▶ **Text**
====

So, to explain about what the bulk cargo compartment is and what it is for... On an Airbus A330, situated below the sixth window from the rear on the lower half of the fuselage's starboard side, there is a small inwards-opening cargo hatch door, it is alongside and aft of the much larger rear cargo door where containers are loaded. The lower sill of this small bulk cargo compartment hatch entrance is eleven feet up from the ground, and one hundred and fifty-five feet from the nose of the aeroplane. The entrance when the door is open, is just slightly over three feet wide and three and a half feet tall, but when you get through it, you can easily stand up inside the rear bulk cargo compartment itself.

The A330 carries most of its cargo and passenger baggage in large ULD 'cans' placed in the main front and rear cargo holds, but the rear bulk cargo compartment is available for any late check in bags as well as for the crew's baggage, which has its own specialised section of this compartment to prevent the crew's bags from being accidentally offloaded with the passenger's baggage if the aircraft is on a turnaround. And if you've ever wondered where all the blankets and pillows are put that airlines ferry about, they go in that rear bulk cargo compartment too. This stuff can be loaded late and placed in there without worrying too much about the CoG since there is only so much stuff you can get in there, or ever would put in there, so on such a large aeroplane it doesn't make a lot of difference to its CoG.

Below is a pic of the hatchway door for the bulk cargo compartment. From this view, the tail of the aeroplane is to your right. Outside you can see one of the yellow collapsible safety rails of the conveyor belt which has been driven up to this doorway and raised up to allow baggage to come up. Next to that, to the left, you can see the raised platform of the high loader which is loading the ULD 'cans' into the rear hold through the larger cargo door. There are two ULD cans on its raised platform which are just about to be rolled into the cargo hold. This platform has powered rollers which can move the ULDs in and out of the hold and onto the ULD trailers, the powered rollers can also rotate the ULDs so they are facing the correct way when they go into the aeroplane. The large rear hold where those cans go is only separated from this rear bulk cargo compartment by a canvas curtain, so you can actually get to that hold from where I was when this pic was taken, but usually the curtain is kept fastened.

====

▶ **Record set**
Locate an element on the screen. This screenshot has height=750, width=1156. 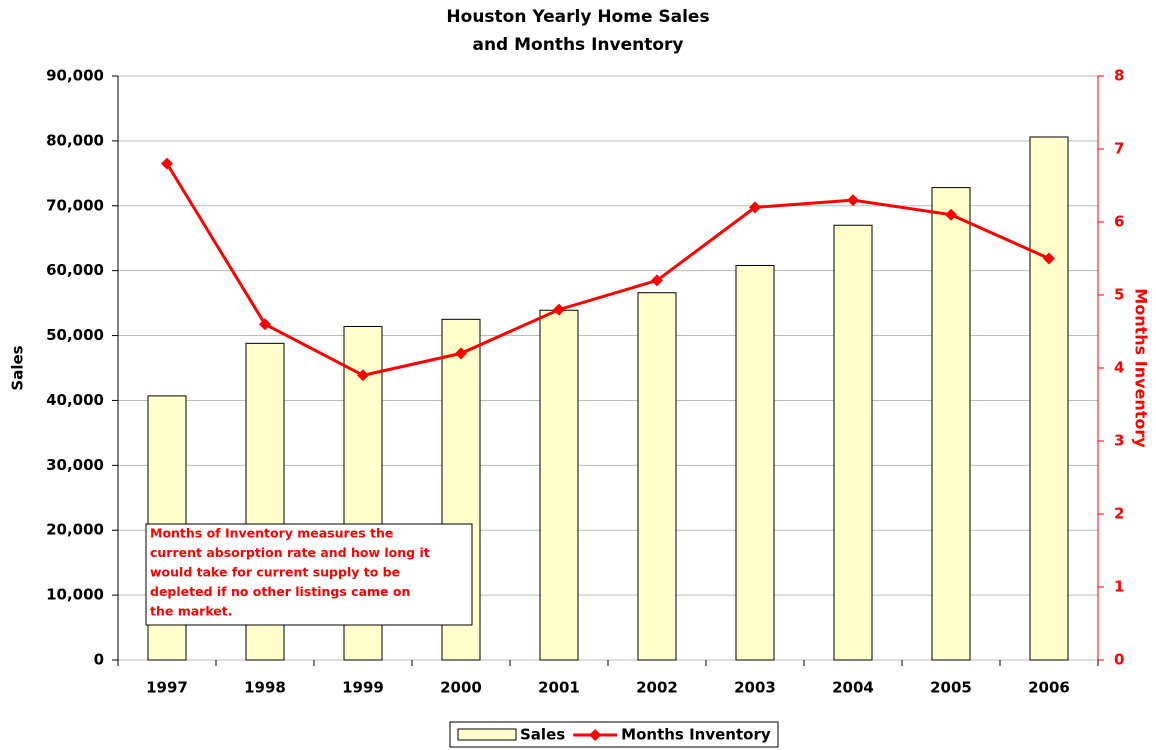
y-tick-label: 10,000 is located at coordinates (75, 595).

====

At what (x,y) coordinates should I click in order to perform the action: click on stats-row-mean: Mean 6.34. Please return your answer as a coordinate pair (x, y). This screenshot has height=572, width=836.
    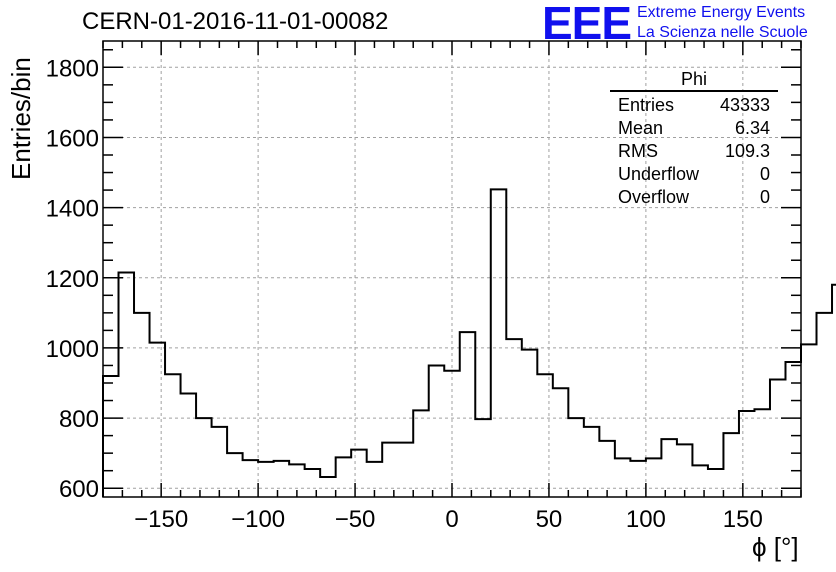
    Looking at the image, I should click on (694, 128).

====

▶ **Your assignment**
Please continue the passage on the A330's rear bulk cargo compartment, starting after its final sentence.

▶ **Answer box**
Here's another pic of the high loader with its platform lowered. You can see some ULD 'cans' on the trailers. If you've ever wondered what all that stuff on the side of those ULDs means, here goes... There are several sizes of these ULDs (Unit Load Devices) and all passenger and cargo aeroplanes are designed around the standard sizes of these cans. This is one of the reasons why a lot of airliners look very similar. In the case of these ULDs, they of the type 'AKE' which it says on the cans themselves. The A330 can carry lots of these, it can fit two of these AKEs across the width of its fuselage and so that's quite a few in both its front and rear holds. Each ULD has a number unique to it so its location in the world can be tracked. You can also see the letter MT on these ULDs, and that is because they are being used by Thomas Cook Airlines, whose identifying code is 'MT' because Thomas Cook Airlines used to be 'My Travel' airlines several years ago and they retain the code from those days. So if you see a ULD with 'AKE 100046 MT' on it, you know its type, unique identifier and which airline is using it. You can also make out the logo for Jettainer, which is the company which many airlines lease their ULDs from.


Here's another pic of the conveyor after the high loader had finished and was driven off out of the way:


Just immediately to the left of you when sitting in the doorway as in the picture above, you would see this:


This is the net which fastens over a small netted off area which is specifically for the crew's baggage. Since that crew baggage has not been loaded yet on this picture, at this point you can see the grey curtain behind it which divides this rear bulk cargo compartment from the cargo compartment where the ULDs have been loaded. So if that curtain was not there, you would see the ULDs. You can see from the shape of the wall exactly why those ULDs have an angled cut out on their lower half and why you have to make sure they are facing the correct way when you load them on board.

On some A330s (not many), the area which is normally sectioned of for crew baggage, is instead taken up by an access ladder, via which, you can actually get into the main passenger cabin. On most airliners it simply is not possible to get into the cargo holds from within the cabin, despite this being portrayed as possible in a lot of action movies, but on some A330s, you genuinely can do that.

Moving back a bit from the doorway and turning to the right on this view, you can see the back part of this hold, where it gets smaller with the taper of the tail of the aeroplane. The net on the left is the one which secures the crew baggage compartment. The net on the right fastens across to the net in the middle to isolate the rear cargo area and prevent stuff moving in flight, where it might potentially fall against the door and either damage it or prevent it from being opened, and lastly, the middle net fastens across the doorway, also to prevent cargo from hitting the doorway. All of these nets have to be fastened up for departure.


Here's another pic looking straight toward the tail. The big alloy box which is strapped down is the remote equipment case. It has all the common bits and pieces you'd need to fix the aeroplane if it was at a remote airport. Basically it is the same as what you do with your car when you carry a few tools and spares for it in the back.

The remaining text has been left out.